俺がクリスに自分で道を選んで欲しいと思うように、彼女も俺に決めてもらいたいと思っているのかもしれない。
学部長が俺の手を握ったまま迫る。
「いかがですかなレオ君!? 対魔族用の理論魔法を学術的に体系化するというのも、立派な研究になると思いますぞ! いやいやいやそれはあくまで一例で、研究内容はお任せいたしますから」
俺はもう一度、頭を下げた。
「せっかくのお誘いですが、俺には他にやりたいことがあるので……」
「ここでなら、教職としてできないことなどありませんぞ」
「俺はその……なんていうか……教えるならエステリオの子供たちがいいんです」
王都で俺を待つ人たちがいる。それに、来年には王家の第三王女フローディアがエステリオ入学を控えているからな。
俺自身が学び、研究に没頭する日々にも後ろ髪を引かれるが、教職に就くならやっぱりエステリオだ。

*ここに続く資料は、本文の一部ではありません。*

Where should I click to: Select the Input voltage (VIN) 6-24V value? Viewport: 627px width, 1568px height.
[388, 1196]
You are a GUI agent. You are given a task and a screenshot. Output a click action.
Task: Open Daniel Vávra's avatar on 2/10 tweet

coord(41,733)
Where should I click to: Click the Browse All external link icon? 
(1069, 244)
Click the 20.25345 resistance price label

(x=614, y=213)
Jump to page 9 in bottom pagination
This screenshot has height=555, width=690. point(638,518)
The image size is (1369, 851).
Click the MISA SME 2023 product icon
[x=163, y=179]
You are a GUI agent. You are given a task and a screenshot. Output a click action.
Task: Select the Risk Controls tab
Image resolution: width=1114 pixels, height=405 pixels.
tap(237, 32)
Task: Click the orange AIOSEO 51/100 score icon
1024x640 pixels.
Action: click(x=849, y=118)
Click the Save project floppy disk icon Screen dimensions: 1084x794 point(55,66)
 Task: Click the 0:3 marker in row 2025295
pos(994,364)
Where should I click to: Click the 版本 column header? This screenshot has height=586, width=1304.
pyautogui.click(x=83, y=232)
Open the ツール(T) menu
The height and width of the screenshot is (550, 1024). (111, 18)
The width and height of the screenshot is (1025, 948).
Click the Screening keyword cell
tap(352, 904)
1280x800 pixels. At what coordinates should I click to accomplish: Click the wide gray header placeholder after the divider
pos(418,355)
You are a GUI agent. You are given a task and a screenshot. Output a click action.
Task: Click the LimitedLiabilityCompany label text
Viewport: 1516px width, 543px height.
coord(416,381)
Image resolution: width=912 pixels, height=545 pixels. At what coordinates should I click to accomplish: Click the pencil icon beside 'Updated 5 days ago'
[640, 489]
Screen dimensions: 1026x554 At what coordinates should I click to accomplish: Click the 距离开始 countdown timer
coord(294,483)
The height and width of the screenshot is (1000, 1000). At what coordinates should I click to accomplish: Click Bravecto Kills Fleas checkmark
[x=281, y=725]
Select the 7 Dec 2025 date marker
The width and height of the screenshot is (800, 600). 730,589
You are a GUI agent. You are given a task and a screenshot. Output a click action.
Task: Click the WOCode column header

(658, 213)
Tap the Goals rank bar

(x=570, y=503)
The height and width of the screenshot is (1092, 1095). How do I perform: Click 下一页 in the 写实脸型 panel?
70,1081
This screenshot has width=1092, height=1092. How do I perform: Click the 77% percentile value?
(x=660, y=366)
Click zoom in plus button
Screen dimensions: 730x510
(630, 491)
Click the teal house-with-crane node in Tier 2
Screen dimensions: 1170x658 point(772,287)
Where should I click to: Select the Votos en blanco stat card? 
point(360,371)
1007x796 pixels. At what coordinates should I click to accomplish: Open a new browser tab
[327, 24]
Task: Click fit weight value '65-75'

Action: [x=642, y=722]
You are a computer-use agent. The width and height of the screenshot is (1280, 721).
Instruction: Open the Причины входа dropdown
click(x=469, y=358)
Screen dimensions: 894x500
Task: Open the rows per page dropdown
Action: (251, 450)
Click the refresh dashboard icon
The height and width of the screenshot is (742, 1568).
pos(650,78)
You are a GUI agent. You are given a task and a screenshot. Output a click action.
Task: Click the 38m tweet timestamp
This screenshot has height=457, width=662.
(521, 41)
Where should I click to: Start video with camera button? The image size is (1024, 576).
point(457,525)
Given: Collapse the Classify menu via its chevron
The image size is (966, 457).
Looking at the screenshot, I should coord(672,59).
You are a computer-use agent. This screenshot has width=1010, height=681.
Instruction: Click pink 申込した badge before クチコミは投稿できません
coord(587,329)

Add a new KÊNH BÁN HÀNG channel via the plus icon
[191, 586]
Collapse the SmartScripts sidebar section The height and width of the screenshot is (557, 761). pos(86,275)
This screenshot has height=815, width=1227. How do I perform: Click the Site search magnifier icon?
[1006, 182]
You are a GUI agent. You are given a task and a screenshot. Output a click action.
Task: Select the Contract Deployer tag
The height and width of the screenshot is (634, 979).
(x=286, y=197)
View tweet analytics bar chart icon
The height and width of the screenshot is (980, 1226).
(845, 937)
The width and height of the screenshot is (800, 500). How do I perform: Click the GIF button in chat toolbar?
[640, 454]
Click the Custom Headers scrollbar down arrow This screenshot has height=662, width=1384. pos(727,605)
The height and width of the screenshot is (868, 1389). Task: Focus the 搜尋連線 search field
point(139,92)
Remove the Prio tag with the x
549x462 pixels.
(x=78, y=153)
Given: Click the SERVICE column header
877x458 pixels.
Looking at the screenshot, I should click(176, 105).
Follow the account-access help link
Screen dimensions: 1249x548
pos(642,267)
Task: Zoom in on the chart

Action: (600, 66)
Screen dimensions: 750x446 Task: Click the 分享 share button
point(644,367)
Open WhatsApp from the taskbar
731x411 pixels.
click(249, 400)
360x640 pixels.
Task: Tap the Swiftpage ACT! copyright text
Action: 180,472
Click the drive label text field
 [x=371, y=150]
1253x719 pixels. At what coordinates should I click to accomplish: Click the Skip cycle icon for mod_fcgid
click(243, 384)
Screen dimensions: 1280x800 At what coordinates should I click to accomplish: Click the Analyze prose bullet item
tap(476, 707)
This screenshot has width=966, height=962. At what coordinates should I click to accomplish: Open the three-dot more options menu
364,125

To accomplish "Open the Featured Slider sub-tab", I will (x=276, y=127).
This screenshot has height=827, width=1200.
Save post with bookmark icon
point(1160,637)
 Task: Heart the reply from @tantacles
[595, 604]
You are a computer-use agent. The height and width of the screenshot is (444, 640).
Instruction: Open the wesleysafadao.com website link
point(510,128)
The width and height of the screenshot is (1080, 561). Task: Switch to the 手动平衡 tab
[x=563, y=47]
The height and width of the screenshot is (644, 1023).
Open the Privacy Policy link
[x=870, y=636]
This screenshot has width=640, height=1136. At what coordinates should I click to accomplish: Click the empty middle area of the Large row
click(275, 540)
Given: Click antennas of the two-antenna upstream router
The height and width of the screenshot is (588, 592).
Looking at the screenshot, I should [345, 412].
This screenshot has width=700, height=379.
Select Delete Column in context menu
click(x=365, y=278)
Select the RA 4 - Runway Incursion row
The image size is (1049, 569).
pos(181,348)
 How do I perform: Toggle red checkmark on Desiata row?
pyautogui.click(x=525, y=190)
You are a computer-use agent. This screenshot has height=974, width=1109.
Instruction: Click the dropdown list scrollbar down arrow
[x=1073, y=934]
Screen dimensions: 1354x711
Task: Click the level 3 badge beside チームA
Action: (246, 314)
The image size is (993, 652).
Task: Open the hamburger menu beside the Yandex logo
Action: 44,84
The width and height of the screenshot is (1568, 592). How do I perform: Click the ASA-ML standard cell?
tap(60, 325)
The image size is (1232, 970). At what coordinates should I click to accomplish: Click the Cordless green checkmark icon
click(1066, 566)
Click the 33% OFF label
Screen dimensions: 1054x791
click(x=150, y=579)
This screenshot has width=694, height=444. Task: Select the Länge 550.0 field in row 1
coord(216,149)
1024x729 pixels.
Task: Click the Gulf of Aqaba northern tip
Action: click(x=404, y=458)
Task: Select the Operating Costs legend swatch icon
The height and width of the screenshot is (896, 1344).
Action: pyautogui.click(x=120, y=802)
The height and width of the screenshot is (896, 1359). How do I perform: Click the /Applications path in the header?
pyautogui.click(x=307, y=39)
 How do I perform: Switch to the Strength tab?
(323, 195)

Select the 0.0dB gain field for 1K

クリスは「もったいない……けど、そうよね。レオらしいわ」と、少しだけ残念そうな顔をしながらも、深く頷いた。
デフロット学部長はそっと俺の手を離す。
「そうでしたか。いやはや……惜しい気もしますが、リングウッド先生の後継者問題は解決したようですな」
「俺が? それはさすがに無いだろ……じゃない。無いですよ。エステリオの教員採用試験を受けさせてもらえるかもわからないわけですし」
クリスが笑顔になった。
「それならきっと大丈夫よ。今回の講義もうまくできたんだし、きっと学園長も評価してくれるわ」
そうだといいんだが……。
デフロットは最後に「もしエステリオの採用試験に落ちたら、遠慮せずにワタシを訪ねてください! いつでも歓迎しますぞ! ハッハッハッハ!」と、豪快に笑ってみせた。